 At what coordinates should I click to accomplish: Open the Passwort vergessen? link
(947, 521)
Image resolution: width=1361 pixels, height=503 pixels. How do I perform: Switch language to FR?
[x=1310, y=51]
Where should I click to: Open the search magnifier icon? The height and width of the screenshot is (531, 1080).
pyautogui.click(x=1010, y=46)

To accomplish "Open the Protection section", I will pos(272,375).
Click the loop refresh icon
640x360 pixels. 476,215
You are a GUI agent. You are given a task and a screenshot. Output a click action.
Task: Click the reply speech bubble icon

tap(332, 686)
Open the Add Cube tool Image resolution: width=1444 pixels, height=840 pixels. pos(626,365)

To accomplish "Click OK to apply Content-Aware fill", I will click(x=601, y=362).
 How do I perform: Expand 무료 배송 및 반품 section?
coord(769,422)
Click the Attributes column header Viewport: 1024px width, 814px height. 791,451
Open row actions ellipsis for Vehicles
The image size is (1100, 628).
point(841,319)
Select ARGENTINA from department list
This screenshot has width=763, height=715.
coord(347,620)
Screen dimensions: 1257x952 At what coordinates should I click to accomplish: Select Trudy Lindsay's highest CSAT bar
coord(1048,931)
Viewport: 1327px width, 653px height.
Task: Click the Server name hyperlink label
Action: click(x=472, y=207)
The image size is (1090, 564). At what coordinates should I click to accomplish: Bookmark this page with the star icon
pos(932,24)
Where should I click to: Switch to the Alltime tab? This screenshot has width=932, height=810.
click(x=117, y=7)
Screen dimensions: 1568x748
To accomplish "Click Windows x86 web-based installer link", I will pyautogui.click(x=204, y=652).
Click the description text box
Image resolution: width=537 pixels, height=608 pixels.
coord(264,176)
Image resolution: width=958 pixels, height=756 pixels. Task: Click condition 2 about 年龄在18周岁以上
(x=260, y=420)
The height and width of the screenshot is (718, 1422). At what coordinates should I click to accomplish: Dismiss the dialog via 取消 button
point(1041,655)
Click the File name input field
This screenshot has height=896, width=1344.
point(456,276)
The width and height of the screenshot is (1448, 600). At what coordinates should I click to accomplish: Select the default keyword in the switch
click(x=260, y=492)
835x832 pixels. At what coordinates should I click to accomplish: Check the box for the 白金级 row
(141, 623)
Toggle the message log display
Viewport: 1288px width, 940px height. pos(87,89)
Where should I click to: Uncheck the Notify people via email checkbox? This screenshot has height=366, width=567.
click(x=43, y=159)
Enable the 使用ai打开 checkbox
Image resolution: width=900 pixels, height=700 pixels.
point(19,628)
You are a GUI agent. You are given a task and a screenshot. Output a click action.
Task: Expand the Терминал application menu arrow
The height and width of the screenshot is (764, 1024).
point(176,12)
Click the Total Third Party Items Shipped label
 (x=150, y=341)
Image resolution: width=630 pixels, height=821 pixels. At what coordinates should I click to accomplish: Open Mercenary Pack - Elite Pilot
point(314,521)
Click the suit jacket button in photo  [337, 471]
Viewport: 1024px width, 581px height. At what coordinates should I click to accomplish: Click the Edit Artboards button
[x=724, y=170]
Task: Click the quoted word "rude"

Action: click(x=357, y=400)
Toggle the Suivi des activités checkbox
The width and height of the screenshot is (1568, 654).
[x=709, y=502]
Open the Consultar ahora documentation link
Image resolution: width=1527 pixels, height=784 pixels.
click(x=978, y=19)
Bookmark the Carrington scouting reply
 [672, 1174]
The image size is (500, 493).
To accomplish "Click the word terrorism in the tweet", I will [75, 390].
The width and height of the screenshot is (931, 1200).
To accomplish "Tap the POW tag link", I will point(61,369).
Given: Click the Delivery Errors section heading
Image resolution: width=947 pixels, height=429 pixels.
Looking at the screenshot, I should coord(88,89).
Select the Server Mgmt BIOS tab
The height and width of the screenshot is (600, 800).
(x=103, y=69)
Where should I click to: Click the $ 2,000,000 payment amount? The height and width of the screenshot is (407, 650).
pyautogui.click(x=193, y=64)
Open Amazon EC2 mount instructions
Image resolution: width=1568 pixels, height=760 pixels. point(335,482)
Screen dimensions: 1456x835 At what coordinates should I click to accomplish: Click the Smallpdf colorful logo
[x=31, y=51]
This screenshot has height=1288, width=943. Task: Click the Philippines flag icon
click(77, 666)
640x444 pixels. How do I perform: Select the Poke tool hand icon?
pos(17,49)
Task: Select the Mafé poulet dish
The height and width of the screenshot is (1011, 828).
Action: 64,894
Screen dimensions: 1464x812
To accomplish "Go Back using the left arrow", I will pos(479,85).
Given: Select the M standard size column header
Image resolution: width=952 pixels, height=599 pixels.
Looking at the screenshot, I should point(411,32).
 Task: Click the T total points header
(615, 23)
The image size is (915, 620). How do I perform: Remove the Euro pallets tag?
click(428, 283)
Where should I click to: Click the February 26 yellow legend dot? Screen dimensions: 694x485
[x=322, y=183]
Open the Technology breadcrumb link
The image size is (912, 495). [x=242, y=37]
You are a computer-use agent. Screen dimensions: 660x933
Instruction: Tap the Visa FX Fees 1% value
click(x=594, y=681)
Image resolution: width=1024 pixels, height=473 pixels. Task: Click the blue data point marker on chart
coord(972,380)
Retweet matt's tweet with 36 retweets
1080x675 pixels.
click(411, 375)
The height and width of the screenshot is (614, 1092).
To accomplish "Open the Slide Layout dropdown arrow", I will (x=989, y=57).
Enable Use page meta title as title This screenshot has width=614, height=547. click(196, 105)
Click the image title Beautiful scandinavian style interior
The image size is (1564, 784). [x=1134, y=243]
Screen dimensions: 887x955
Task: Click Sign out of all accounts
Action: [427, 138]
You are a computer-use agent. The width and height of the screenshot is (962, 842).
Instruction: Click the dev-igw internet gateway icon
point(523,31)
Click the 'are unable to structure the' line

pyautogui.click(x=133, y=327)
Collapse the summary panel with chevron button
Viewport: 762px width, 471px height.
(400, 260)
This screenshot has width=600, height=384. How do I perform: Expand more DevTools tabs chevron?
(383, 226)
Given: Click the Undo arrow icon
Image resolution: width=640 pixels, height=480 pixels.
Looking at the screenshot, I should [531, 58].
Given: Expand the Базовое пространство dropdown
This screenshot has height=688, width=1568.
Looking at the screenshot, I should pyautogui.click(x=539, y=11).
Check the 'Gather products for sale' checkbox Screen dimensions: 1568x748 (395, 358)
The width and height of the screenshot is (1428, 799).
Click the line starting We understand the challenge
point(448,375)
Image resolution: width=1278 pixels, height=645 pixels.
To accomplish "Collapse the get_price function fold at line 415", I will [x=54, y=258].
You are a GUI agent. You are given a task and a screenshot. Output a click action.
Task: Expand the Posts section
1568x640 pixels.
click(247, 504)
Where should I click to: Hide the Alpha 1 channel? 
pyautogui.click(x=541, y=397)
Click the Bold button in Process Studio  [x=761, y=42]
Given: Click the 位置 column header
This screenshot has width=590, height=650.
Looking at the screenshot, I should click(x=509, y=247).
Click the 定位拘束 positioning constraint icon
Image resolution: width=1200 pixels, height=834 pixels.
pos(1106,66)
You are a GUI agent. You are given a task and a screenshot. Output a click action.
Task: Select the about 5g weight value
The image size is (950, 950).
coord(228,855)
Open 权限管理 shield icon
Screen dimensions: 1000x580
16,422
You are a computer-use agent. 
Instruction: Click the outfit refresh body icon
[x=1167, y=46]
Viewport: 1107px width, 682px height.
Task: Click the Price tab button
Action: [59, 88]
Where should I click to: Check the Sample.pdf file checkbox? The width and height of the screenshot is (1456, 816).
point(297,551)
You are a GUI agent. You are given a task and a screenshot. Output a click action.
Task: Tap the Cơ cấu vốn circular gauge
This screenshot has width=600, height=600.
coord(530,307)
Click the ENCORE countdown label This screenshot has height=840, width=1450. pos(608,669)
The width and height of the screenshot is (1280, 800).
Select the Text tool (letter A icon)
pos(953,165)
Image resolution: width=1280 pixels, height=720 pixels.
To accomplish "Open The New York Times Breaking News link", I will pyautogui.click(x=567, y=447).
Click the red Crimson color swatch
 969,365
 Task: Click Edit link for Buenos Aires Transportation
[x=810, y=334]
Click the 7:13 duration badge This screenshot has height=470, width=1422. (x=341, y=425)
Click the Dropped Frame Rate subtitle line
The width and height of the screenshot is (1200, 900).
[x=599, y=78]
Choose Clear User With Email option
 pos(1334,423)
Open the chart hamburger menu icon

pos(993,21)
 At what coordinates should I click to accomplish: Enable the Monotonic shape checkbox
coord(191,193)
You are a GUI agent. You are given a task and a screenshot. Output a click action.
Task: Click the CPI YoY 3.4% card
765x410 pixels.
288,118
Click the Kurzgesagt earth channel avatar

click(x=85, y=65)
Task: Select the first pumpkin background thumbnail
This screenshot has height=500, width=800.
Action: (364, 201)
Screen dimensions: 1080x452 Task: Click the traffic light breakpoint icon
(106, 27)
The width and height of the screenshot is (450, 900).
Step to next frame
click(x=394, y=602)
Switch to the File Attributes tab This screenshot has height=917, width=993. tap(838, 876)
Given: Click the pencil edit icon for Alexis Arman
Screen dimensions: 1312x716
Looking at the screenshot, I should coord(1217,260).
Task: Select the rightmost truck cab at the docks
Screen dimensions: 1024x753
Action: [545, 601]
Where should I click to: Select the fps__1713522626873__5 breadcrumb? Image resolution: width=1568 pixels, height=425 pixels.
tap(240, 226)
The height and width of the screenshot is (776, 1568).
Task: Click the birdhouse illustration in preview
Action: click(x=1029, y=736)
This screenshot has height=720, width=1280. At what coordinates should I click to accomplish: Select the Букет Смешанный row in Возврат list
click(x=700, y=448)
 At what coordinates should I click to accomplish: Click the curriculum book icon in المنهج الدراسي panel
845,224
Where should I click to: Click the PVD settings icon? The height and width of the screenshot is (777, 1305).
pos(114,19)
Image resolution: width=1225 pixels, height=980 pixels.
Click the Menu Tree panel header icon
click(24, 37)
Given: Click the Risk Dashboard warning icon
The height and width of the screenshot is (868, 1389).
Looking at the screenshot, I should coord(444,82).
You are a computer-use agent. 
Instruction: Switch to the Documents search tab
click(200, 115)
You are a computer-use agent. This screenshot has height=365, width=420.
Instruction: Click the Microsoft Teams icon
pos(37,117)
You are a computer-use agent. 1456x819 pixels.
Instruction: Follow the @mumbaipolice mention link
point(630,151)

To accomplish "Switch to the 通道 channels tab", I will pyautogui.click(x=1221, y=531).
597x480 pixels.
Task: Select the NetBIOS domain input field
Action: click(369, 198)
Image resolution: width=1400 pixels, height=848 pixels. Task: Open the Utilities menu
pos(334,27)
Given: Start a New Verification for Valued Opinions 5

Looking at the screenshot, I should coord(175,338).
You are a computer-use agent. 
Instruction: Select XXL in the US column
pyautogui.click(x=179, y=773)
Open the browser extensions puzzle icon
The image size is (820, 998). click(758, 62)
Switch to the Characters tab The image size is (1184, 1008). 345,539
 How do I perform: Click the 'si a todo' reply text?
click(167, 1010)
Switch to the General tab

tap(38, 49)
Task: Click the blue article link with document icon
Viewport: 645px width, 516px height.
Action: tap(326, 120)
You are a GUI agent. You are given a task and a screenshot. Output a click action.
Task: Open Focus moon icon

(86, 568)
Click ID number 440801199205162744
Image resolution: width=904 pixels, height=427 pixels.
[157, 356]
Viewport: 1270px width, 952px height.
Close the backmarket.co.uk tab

※ ※ ※

**Task objective**
From the entries above, return exactly the line containing "Image resolution: width=1278", the line containing "Task: Select the about 5g weight value", and all lines between, and nothing else.

**Response area**
Image resolution: width=1278 pixels, height=645 pixels.
To accomplish "Collapse the get_price function fold at line 415", I will [x=54, y=258].
You are a GUI agent. You are given a task and a screenshot. Output a click action.
Task: Expand the Posts section
1568x640 pixels.
click(247, 504)
Where should I click to: Hide the Alpha 1 channel? 
pyautogui.click(x=541, y=397)
Click the Bold button in Process Studio  [x=761, y=42]
Given: Click the 位置 column header
This screenshot has width=590, height=650.
Looking at the screenshot, I should click(x=509, y=247).
Click the 定位拘束 positioning constraint icon
Image resolution: width=1200 pixels, height=834 pixels.
pos(1106,66)
You are a GUI agent. You are given a task and a screenshot. Output a click action.
Task: Select the about 5g weight value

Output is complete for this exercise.